Beans from Sanya tainted with the chemical, which has been banned since 2004, have turned up in markets in Hubei, Guangdong, Anhui and Jiangsu provinces.

Last Monday the issue broke onto Chinese media, with authorities in the central city of Wuhan publically announcing they had destroyed 3.5 tonnes of the tainted beans.

China’s central government followed the announcement with its own, warning of the problem.

Prices for Hainan beans have since fallen 90 per cent, local sources tell Fruitnet.com, and provincial authorities have decreed all vegetables leaving the island must be certified.

The pesticide, while banned, is reportedly still available in Hainan, and is used by farmers because it is less than half the price of authorised pesticides.

While tonnes of the tainted beans have been uncovered across China, the biggest outcry so far has not been that the issue was not announced publically earlier, but that it was announced publically at all.

The Wuhan announcement broke an “unspoken rule” dictating officials tell each other about problems in private, rather than informing the public, according to Zhou Qingchong, deputy director of the agriculture bureau law enforcement team in Sanya.

Mr Zhou told China National Radio this week the announcement was inconsiderate, reported AP.

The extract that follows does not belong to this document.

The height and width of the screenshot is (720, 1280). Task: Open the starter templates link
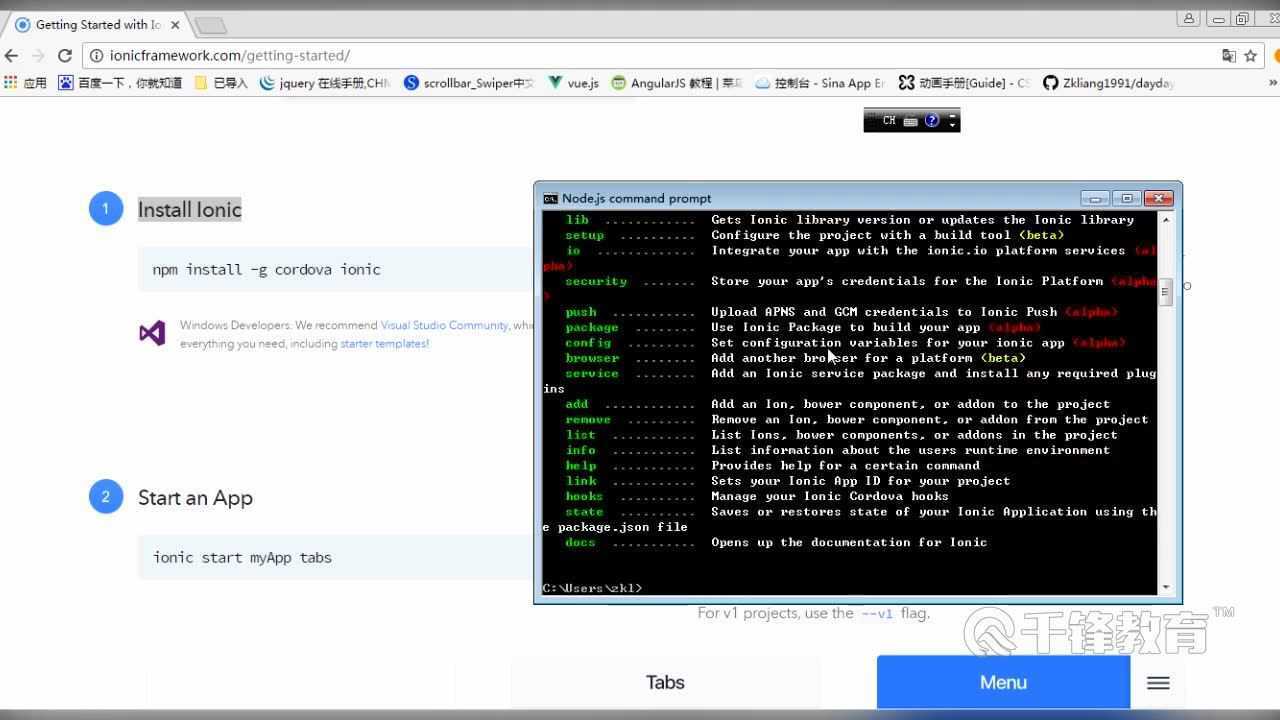(384, 344)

“`It` did not save face for Sanya, nor did it save face for the Ministry of Agriculture,” he said. “Wuhan is really not enough of a friend.”

Mr Zhou said Wuhan officials could have informed his department privately, and Sanya would have taken care of the problem.

The Chinese government culture of public silence on issues like this has been partly blamed for past food safety problems in China, such as the 2008 melamine-tainted milk scandal.